L’humour est sans cesse présent, sous forme de satire en particulier. L’auteur s’amuse avec les mots, détourne des expressions. Ainsi, le « retournement de boubou » se substitue ici au bien connu « retournement de veste. » La langue africaine elle-même possède une propension à la moquerie. Ainsi, « le somptueux cadeau personnalisé » remis par le gouvernement fédéral d’Abuja au souverain de Keyba, « caisse entière du meilleur alcool des Blancs » ressemble « à s’y méprendre à de l’urine ». Mais une note précise qu’en ngambay, « le whisky s’appelle heur’kunda ce qui signifie littéralement « urine de cheval ». Le fait de mettre en miroir ces deux langues renforce l’ironie omniprésente du récit.

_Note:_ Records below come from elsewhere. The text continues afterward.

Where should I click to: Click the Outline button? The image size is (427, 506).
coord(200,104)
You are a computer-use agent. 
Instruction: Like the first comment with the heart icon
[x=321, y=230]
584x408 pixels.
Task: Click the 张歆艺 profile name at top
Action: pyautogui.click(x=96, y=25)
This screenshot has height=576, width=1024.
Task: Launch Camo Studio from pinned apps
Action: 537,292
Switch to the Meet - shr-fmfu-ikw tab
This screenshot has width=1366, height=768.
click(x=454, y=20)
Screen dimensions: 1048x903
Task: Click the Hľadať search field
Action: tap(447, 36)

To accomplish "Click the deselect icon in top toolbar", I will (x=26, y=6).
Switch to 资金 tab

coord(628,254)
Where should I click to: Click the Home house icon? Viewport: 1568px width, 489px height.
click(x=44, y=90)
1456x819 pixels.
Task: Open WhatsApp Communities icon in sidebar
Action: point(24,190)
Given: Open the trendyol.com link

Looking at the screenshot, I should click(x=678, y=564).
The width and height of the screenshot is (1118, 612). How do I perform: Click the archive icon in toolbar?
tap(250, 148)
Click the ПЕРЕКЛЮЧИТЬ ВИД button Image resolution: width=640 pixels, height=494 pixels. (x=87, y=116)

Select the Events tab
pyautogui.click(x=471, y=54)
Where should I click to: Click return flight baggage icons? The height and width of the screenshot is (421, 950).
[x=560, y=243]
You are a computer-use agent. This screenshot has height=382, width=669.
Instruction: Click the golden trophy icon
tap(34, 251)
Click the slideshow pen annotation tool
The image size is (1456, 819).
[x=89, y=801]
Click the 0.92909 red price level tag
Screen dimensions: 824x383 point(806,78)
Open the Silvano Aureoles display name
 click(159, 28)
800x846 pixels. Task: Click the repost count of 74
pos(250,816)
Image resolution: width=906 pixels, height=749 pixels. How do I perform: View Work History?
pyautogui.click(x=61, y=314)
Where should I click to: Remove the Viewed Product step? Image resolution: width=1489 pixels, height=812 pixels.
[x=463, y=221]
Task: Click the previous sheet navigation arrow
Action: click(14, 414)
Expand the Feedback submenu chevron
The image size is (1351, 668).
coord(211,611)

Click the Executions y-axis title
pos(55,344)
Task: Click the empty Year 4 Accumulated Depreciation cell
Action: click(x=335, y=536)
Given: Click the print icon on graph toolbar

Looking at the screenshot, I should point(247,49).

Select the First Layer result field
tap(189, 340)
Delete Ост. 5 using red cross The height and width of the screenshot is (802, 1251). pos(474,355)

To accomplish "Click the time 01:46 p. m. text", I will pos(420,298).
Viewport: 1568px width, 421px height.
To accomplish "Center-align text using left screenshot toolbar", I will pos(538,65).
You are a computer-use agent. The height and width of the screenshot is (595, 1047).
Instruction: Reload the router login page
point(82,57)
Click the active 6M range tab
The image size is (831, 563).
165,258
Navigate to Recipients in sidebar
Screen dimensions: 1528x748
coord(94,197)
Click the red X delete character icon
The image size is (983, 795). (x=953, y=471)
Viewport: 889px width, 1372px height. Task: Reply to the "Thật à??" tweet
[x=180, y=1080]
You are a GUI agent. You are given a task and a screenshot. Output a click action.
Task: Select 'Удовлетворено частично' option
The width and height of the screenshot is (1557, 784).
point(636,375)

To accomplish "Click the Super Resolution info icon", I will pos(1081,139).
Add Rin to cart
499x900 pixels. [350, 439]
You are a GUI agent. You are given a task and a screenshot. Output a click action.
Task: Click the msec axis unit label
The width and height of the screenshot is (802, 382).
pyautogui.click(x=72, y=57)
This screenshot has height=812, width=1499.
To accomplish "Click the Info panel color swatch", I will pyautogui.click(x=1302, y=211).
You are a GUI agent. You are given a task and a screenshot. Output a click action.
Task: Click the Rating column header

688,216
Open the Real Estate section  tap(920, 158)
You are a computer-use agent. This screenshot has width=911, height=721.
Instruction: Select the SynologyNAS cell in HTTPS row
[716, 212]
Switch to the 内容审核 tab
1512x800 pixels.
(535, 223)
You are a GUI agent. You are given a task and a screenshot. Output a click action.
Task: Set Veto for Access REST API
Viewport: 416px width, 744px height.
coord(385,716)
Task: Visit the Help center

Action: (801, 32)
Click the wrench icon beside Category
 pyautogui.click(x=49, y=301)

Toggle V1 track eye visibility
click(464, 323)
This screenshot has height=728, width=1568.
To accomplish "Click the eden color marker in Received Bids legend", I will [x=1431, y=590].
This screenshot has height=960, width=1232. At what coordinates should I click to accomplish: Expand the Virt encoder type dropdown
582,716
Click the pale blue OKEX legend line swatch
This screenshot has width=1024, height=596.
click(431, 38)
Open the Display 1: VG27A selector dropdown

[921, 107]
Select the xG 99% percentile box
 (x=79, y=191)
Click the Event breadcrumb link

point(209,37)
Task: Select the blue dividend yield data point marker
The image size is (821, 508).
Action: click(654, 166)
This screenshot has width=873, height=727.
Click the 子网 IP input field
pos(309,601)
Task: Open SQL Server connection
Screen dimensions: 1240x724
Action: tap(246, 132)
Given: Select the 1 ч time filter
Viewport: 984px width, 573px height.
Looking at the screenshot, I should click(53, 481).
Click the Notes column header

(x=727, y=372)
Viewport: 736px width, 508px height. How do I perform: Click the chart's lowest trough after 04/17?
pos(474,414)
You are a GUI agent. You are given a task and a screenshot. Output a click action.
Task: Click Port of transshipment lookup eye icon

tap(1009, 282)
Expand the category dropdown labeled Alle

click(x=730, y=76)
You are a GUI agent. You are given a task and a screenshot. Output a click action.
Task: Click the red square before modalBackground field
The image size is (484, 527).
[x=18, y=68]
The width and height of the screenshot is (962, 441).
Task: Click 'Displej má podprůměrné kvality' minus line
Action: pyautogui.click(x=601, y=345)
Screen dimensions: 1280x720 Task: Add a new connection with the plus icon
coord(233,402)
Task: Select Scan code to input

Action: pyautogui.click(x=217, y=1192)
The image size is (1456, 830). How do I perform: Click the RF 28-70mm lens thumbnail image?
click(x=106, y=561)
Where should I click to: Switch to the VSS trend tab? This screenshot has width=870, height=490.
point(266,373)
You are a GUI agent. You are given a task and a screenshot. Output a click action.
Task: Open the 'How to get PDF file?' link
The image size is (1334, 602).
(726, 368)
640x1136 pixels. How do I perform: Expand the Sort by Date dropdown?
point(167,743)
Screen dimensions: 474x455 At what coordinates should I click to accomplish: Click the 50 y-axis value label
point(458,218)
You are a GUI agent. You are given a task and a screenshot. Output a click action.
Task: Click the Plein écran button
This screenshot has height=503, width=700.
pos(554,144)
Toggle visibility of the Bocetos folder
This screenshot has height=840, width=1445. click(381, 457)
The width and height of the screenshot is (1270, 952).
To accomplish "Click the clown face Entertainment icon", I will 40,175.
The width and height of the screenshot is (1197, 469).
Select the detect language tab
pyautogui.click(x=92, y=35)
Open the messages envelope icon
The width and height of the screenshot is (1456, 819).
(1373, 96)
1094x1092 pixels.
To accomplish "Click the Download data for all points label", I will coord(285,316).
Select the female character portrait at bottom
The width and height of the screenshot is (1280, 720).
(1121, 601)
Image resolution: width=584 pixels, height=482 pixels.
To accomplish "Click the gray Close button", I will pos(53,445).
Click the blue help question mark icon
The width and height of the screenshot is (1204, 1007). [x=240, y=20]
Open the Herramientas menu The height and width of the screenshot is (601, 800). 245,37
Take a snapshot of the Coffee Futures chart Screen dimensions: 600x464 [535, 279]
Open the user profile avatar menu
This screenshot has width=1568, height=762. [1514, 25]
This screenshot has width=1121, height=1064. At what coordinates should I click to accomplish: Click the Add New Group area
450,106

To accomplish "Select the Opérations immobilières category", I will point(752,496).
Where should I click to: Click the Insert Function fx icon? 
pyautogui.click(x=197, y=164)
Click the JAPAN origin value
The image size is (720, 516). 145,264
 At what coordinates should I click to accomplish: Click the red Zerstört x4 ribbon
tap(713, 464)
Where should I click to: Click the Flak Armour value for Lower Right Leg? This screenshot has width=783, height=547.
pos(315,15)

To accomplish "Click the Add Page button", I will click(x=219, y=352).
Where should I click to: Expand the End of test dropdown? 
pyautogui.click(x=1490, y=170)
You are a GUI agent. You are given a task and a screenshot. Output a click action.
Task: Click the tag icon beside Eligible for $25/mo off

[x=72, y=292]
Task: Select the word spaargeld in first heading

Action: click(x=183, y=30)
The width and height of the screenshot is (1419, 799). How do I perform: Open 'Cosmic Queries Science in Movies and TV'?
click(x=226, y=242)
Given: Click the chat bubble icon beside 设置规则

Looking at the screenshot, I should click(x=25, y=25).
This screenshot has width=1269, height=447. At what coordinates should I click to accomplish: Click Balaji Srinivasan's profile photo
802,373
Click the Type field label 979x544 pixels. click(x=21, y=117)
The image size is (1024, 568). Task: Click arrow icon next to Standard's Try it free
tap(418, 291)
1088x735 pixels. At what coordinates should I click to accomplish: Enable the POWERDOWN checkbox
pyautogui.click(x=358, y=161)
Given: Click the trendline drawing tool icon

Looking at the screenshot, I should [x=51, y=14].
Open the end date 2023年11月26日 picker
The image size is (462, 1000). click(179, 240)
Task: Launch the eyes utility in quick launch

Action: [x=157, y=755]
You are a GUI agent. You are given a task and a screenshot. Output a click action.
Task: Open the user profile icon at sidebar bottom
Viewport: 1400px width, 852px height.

Mais Nétonon Noël Ndjékéry est aussi poète. Sa maîtrise de la langue, dont il joue avec un art consommé, ses métaphores, et surtout la beauté singulière du titre, en font un auteur d’une grande richesse verbale, associée à une puissante imagination. Il livre un roman profond et poétique, qui revisite l’histoire d’un pays marqué par la labilité de ses frontières et la diversité des troubles. En faisant le récit de l’esclavage subsaharien et du trafic d’êtres humains, il montre que ce dernier, loin d’être révolu, revêt aujourd’hui d’autres formes, tout aussi cruelles, en rappelant l’enlèvement des lycéennes par Boko Haram. Ici, ce sont les jeunes filles du royaume utopique de Keyba qui sont enlevées, mais la fiction ne diminue pas pour autant la force de la dénonciation. Un livre magistral.